EXERCISE → Beginning with the first line, please repeat the entries exactly and end on the line that contains "Image resolution: width=1400".

(DATA SUPPLIED Opens)

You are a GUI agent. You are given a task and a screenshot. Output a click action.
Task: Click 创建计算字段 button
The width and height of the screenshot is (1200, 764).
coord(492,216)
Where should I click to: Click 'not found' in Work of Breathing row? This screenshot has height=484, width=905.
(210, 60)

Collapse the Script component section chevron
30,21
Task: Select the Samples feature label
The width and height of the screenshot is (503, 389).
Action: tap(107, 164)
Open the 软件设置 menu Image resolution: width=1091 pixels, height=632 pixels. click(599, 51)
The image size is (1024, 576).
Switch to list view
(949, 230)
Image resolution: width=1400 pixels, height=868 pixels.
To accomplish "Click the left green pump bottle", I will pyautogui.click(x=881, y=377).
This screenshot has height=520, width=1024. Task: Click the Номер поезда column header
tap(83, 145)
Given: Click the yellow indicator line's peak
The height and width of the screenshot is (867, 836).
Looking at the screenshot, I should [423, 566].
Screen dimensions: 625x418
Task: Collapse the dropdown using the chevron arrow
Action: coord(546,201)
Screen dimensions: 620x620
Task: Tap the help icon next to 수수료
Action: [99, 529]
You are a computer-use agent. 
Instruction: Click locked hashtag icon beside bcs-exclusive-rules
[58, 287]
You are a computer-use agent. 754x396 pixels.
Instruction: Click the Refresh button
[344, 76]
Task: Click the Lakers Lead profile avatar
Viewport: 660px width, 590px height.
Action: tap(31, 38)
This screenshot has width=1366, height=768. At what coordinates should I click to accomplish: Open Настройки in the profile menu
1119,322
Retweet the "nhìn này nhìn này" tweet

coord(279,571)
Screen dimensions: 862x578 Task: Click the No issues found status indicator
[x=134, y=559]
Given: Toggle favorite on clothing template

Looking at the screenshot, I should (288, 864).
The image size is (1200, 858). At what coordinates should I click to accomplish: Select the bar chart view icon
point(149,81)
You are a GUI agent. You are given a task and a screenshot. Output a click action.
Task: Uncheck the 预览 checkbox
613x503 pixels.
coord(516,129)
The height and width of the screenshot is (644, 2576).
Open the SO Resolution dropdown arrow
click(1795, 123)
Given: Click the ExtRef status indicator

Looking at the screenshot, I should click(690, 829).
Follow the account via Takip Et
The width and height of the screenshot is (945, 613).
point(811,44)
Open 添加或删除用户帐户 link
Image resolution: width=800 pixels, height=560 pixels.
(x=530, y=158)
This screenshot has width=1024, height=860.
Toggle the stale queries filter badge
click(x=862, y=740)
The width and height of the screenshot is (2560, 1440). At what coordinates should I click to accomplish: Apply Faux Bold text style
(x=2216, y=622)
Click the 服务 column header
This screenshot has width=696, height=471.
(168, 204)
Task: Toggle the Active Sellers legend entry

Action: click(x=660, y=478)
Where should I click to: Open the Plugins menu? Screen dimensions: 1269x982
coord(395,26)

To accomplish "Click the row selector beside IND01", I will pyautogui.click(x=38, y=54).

(DATA SUPPLIED Closes)

RESULT BELOW →
You are a GUI agent. You are given a task and a screenshot. Output a click action.
Task: Click 创建计算字段 button
The width and height of the screenshot is (1200, 764).
coord(492,216)
Where should I click to: Click 'not found' in Work of Breathing row? This screenshot has height=484, width=905.
(210, 60)

Collapse the Script component section chevron
30,21
Task: Select the Samples feature label
The width and height of the screenshot is (503, 389).
Action: tap(107, 164)
Open the 软件设置 menu Image resolution: width=1091 pixels, height=632 pixels. click(599, 51)
The image size is (1024, 576).
Switch to list view
(949, 230)
Image resolution: width=1400 pixels, height=868 pixels.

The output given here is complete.